Childhood-onset GHD is most often idiopathic and isolated. Other causes such as genetic, pituitary and brain tumours and their treatment (surgery and radiotherapy) do, however, exist but are rare [4]. Current guidelines suggest that all patients transitioning to adult care should be reassessed for GH deficiency, as most of these patients will regain normal GH secretion by adulthood [5], [6]. However, children with structural lesions of the hypothalamic-pituitary region or genetic causes are more likely to have persistent GHD requiring continued GHRT into adulthood [5]. In childhood, the clinical phenotype is primarily characterised by impaired growth. Growth per se is an extreme form of anabolism and GH has been shown to have important anabolic effects on protein and bone metabolism [7], [8].
Over the last few decades, the interest in GH and GH replacement therapy (GHRT) in adults has increased significantly due to two main events: First, the availability of recombinant GH as treatment option since the late 1980s and second, the publications of two landmark studies reporting poor outcomes of patients with GHD who did not receive GHRT [9], [10], with standard mortality rates (SMR) twice as high when compared to individuals under replacement therapy. The poorer outcome was mainly driven by a higher susceptibility of patients with GH deficiency towards cardiovascular events and associated mortality.

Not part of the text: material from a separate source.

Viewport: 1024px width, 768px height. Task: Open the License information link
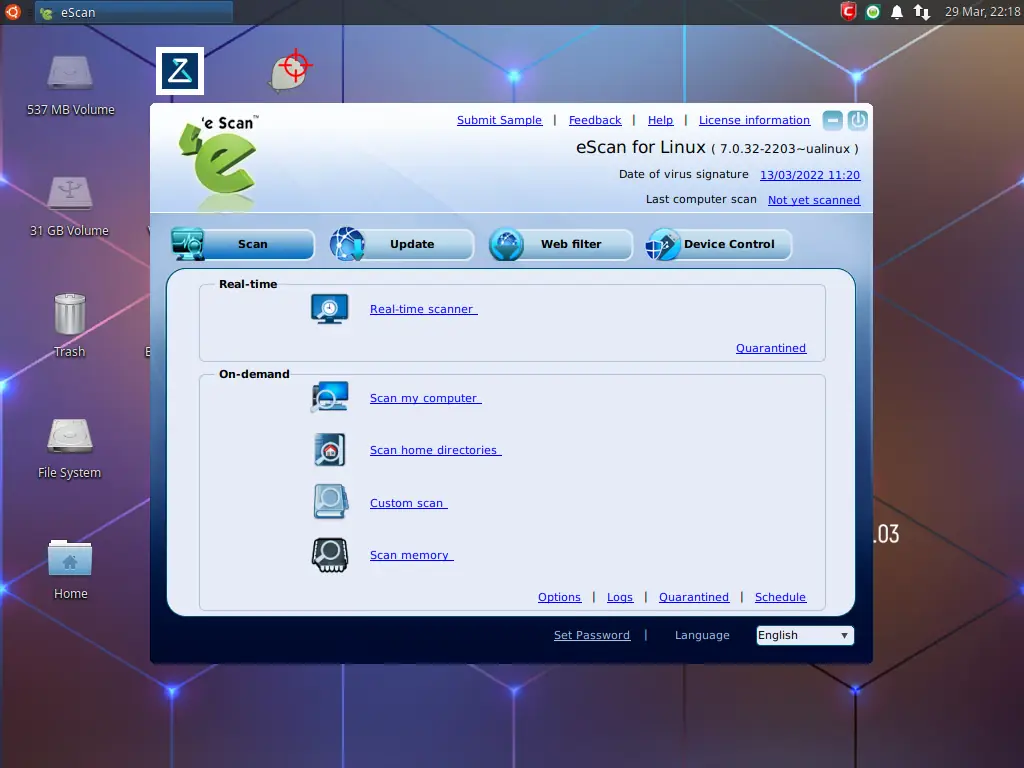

Adults with GHD present with a clinical phenotype that is characterized by increased fat mass − predominantly visceral fat – and reduced lean body mass [11]. This phenotype mimics features of the metabolic syndrome with signs of insulin resistance [12] and it is therefore not surprising that dyslipidaemia is a common finding in affected individuals. The dyslipidaemia documented in people with GH deficiency is mainly characterised by elevated total cholesterol and low-density lipoprotein (LDL) levels, both of which are established risk factors for the development of atherosclerotic cardiovascular disease (ASCVD) [13] and may be the underlying cause of the increased mortality observed in hypopituitary patients [14]. Studies have shown that these changes in lipid profiles can be reversed with GHRT [15]. In particular, observational data suggest that patients with hypopituitarism who receive GHRT have a lower mortality rate compared to individuals with those who not receive GHRT [1]. It is therefore tempting to speculate that the adverse lipid profile of GHD may be the causal factor for the increased mortality rate in hypopituitarism patients and that GHRT may have the ability to reduce this increased mortality rate to normal levels. However, whether there is a causal relationship between GHRT and these observations is still unclear because of the lack of prospective, placebo-controlled trials with hard clinical endpoints, i.e. major adverse cardiovascular (CV) events or CV-mortality.
This review aims at summarizing the current knowledge of altered lipid metabolism in GHD and the effect of GHRT on lipid profiles in children and adults. We will discuss possible underlying mechanisms and their clinical implications and highlight hot topics with unanswered questions.